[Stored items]

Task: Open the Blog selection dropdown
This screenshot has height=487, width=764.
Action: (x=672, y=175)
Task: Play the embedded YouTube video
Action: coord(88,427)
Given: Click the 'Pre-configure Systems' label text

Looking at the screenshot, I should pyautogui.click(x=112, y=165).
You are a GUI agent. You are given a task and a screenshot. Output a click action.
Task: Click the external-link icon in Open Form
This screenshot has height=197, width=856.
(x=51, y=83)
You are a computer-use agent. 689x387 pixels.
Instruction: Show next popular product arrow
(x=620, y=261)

---

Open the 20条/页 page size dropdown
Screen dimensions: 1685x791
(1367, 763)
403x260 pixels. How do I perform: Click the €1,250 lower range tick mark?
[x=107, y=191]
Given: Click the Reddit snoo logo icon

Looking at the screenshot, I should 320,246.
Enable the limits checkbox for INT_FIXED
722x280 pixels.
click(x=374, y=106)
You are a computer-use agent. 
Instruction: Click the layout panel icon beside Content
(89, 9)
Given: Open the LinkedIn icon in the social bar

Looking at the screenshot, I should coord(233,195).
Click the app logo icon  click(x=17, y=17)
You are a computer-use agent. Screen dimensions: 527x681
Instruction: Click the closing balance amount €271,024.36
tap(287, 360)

* * *

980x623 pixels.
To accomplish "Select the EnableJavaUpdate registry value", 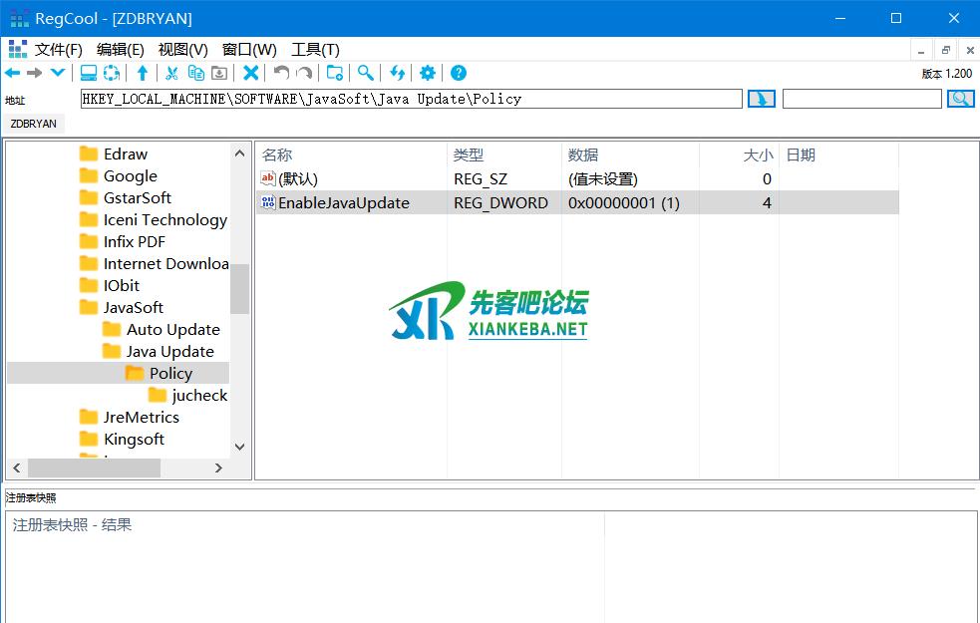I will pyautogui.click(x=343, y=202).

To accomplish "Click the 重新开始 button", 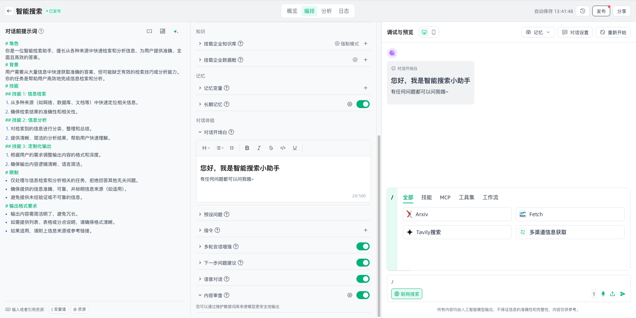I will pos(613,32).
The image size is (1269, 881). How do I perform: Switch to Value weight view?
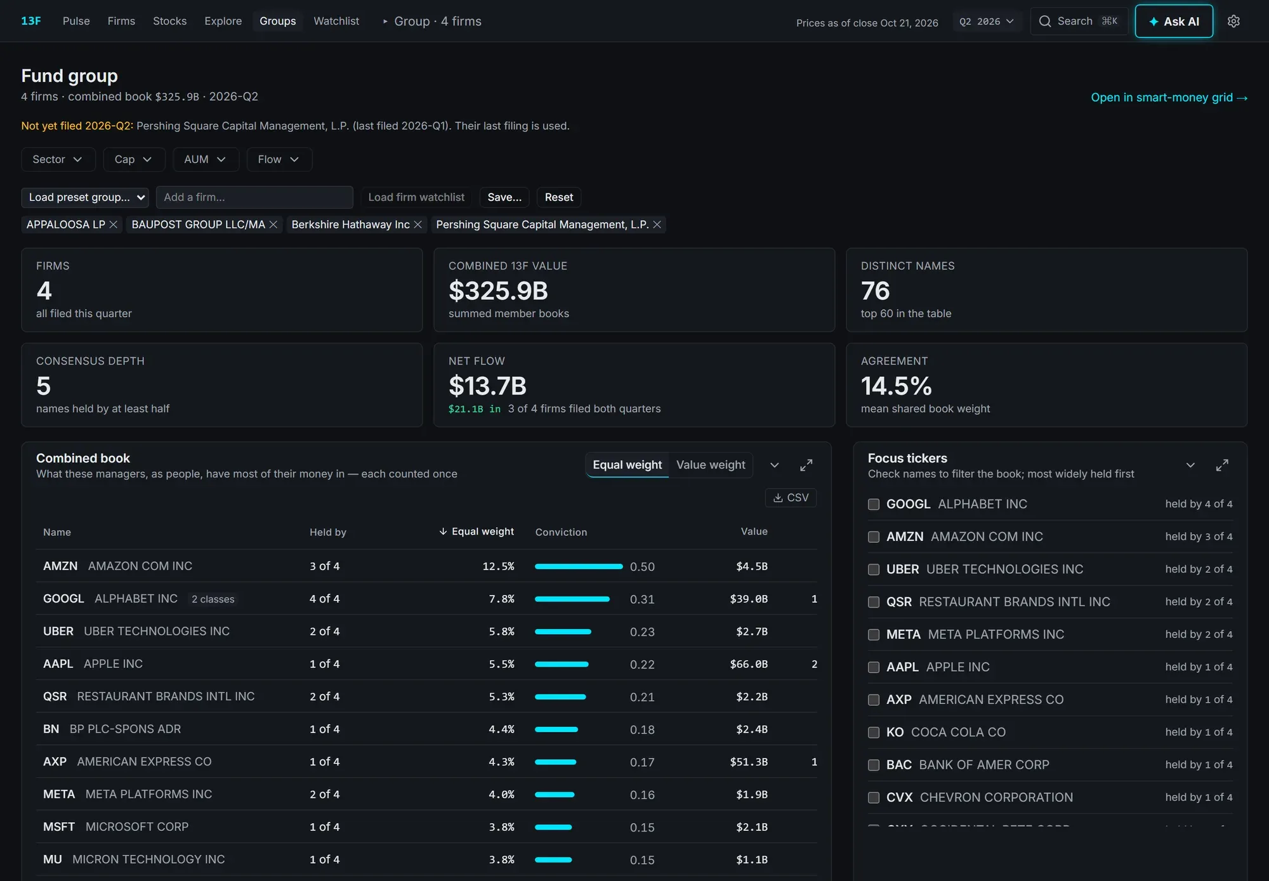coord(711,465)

Your objective: For each line above that contains the word "computer", give the line as it is written.

Task response:
You are a computer-use agent. 689x387 pixels.
You are a computer-use agent. 
You are a computer-use agent. Screen dimensions: 527x681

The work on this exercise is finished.